- **Trecho fornecido**:
▬▬▬▬▬▬▬▬▬▬

Marujá: comunidade caiçara do Lagamar é exemplo no litoral

Marujá, comunidade caiçara do lagamar Iguape–Cananéia–Paranaguá, é um exemplo para o a zona costeira brasileira.

pier da comunidade caiçara do Marujá, no Lagamar
O pier do Marujá.

Antes de tudo, ao ler “comunidade caiçara”, entenda: no contexto deste texto, pode-se ler como sinônimo de “nativos da costa”. Estamos falando de milhares de brasileiros que nasceram e cresceram no litoral.

A diferença entre os termos é mais geográfica. Quem nasceu entre o centro do Rio de Janeiro e o Paraná é chamado de caiçara.  E qual seria o denominador comum? Todos vivem do que o mar e o litoral lhes dá, entretanto, os caiçaras têm uma rica e peculiar cultura.

São cerca de 200 km de canais no Lagamar onde deságuam centenas de rios que descem da Serra do Mar. O lagamar tem ainda quatro barras: Iguape, Cananéia, Ararapira, e Paranaguá.

Formação da população do litoral brasileiro

Até antes da chegada dos europeus, os donos do litoral eram o povo tupi-guarani. Depois, com a mistura entre os indígenas, europeus, e africanos, surgiu o que hoje se conhece como caiçaras.

▬▬▬▬▬▬▬▬▬▬

- **Requisitos das tarefas**:
**a)** Transcreva do trecho sobre o Marujá tudo o que vai desde "Marujá: comunidade caiçara" até "cresceram no litoral.".
**b)** Escreva a continuação do trecho sobre o Marujá a partir da última frase apresentada.

- **Dados de origem**:
▬▬▬▬▬▬▬▬▬▬

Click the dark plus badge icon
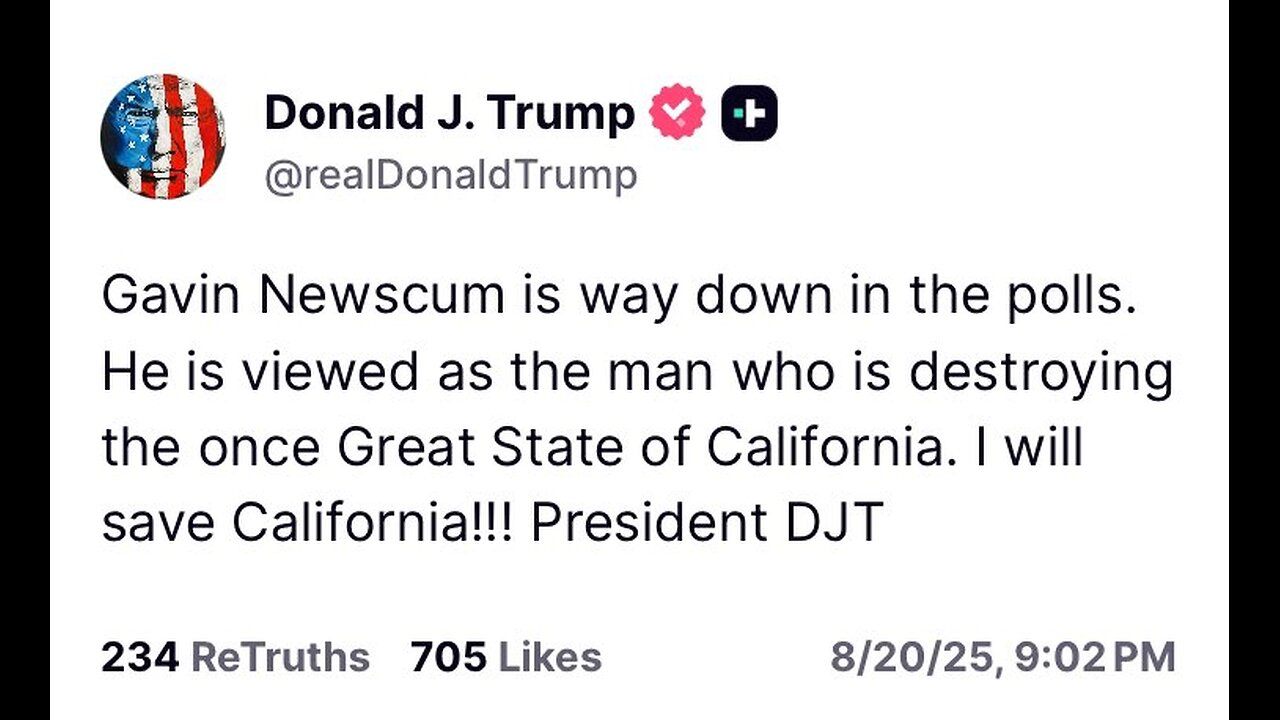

▬▬▬▬▬▬▬▬▬▬

- **Respostas das tarefas**:
**a)**
Marujá: comunidade caiçara do Lagamar é exemplo no litoral

Marujá, comunidade caiçara do lagamar Iguape–Cananéia–Paranaguá, é um exemplo para o a zona costeira brasileira.

pier da comunidade caiçara do Marujá, no Lagamar
O pier do Marujá.

Antes de tudo, ao ler “comunidade caiçara”, entenda: no contexto deste texto, pode-se ler como sinônimo de “nativos da costa”. Estamos falando de milhares de brasileiros que nasceram e cresceram no litoral.

**b)**
Ilustração, www.todamateria.com.br.

“Os caiçaras são uma mistura de povos indígenas já extintos, europeus de diversos países e negros, principalmente quilombolas que após processos de ocupação do interior devido aos diversos ciclos econômicos do Brasil colonial, ficaram relativamente isolados nessa estreita faixa de terra entre o mar e a serra, que se estende do sul do Paraná até o centro do Rio de Janeiro”, explica Antonio Carlos Diegues, fundador do Núcleo de Apoio à Pesquisa sobre Populações Humanas em Áreas Úmidas Brasileiras da Universidade Estadual de São Paulo (Nupaub/USP).

Ha sambaquis por todo o lagamar confirmando a origem dos tupis da região. Imagem, 2007.

Esse povo tradicional, que já destacamos, tem uma rica cultura que passou a ser ameaçada a partir de 1950  quando o homem da cidade começou a ocupar o litoral gerando distorções como a especulação imobiliária que persiste até hoje.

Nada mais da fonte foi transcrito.